### OBJECTIVE
Print the following material line for line, with no changes.
━━━
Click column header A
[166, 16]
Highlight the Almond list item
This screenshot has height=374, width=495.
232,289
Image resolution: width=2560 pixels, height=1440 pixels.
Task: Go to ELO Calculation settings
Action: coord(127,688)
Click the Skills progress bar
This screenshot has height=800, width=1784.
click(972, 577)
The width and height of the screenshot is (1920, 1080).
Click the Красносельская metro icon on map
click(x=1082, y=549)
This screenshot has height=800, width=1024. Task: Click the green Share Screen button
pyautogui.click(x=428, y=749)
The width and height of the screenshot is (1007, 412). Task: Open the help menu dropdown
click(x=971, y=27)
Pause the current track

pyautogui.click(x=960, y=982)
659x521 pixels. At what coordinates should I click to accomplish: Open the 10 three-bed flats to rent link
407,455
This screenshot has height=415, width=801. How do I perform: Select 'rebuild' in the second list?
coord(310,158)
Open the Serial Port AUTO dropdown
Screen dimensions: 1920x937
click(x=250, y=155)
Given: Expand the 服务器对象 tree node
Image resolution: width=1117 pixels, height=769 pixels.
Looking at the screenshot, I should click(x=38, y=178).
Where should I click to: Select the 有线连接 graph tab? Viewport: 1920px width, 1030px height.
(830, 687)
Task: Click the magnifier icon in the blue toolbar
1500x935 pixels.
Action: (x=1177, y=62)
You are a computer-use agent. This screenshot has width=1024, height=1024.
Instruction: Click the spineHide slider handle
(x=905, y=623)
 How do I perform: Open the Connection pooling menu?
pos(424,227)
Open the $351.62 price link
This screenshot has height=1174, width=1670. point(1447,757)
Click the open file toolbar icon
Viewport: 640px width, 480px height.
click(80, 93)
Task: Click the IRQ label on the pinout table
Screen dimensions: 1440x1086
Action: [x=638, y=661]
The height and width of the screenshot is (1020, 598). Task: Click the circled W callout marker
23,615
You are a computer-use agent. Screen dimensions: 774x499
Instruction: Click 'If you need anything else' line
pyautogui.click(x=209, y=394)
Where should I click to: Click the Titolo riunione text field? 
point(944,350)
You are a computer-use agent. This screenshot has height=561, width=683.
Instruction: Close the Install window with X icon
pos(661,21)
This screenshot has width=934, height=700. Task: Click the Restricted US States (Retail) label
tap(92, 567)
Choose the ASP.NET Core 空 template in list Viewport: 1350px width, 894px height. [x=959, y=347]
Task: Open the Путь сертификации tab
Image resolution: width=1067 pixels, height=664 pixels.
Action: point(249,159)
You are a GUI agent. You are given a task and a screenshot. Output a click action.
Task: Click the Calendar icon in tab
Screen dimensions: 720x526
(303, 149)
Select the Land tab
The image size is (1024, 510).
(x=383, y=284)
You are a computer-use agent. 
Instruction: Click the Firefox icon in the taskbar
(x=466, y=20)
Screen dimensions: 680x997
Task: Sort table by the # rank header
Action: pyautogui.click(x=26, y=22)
━━━
### COMPLETE RESPONSE
Click column header A
[166, 16]
Highlight the Almond list item
This screenshot has height=374, width=495.
232,289
Image resolution: width=2560 pixels, height=1440 pixels.
Task: Go to ELO Calculation settings
Action: coord(127,688)
Click the Skills progress bar
This screenshot has height=800, width=1784.
click(972, 577)
The width and height of the screenshot is (1920, 1080).
Click the Красносельская metro icon on map
click(x=1082, y=549)
This screenshot has height=800, width=1024. Task: Click the green Share Screen button
pyautogui.click(x=428, y=749)
The width and height of the screenshot is (1007, 412). Task: Open the help menu dropdown
click(x=971, y=27)
Pause the current track

pyautogui.click(x=960, y=982)
659x521 pixels. At what coordinates should I click to accomplish: Open the 10 three-bed flats to rent link
407,455
This screenshot has height=415, width=801. How do I perform: Select 'rebuild' in the second list?
coord(310,158)
Open the Serial Port AUTO dropdown
Screen dimensions: 1920x937
click(x=250, y=155)
Given: Expand the 服务器对象 tree node
Image resolution: width=1117 pixels, height=769 pixels.
Looking at the screenshot, I should click(x=38, y=178).
Where should I click to: Select the 有线连接 graph tab? Viewport: 1920px width, 1030px height.
(830, 687)
Task: Click the magnifier icon in the blue toolbar
1500x935 pixels.
Action: (x=1177, y=62)
You are a computer-use agent. This screenshot has width=1024, height=1024.
Instruction: Click the spineHide slider handle
(x=905, y=623)
 How do I perform: Open the Connection pooling menu?
pos(424,227)
Open the $351.62 price link
This screenshot has height=1174, width=1670. point(1447,757)
Click the open file toolbar icon
Viewport: 640px width, 480px height.
click(80, 93)
Task: Click the IRQ label on the pinout table
Screen dimensions: 1440x1086
Action: [x=638, y=661]
The height and width of the screenshot is (1020, 598). Task: Click the circled W callout marker
23,615
You are a computer-use agent. Screen dimensions: 774x499
Instruction: Click 'If you need anything else' line
pyautogui.click(x=209, y=394)
Where should I click to: Click the Titolo riunione text field? 
point(944,350)
You are a computer-use agent. This screenshot has height=561, width=683.
Instruction: Close the Install window with X icon
pos(661,21)
This screenshot has width=934, height=700. Task: Click the Restricted US States (Retail) label
tap(92, 567)
Choose the ASP.NET Core 空 template in list Viewport: 1350px width, 894px height. [x=959, y=347]
Task: Open the Путь сертификации tab
Image resolution: width=1067 pixels, height=664 pixels.
Action: point(249,159)
You are a GUI agent. You are given a task and a screenshot. Output a click action.
Task: Click the Calendar icon in tab
Screen dimensions: 720x526
(303, 149)
Select the Land tab
The image size is (1024, 510).
(x=383, y=284)
You are a computer-use agent. 
Instruction: Click the Firefox icon in the taskbar
(x=466, y=20)
Screen dimensions: 680x997
Task: Sort table by the # rank header
Action: pyautogui.click(x=26, y=22)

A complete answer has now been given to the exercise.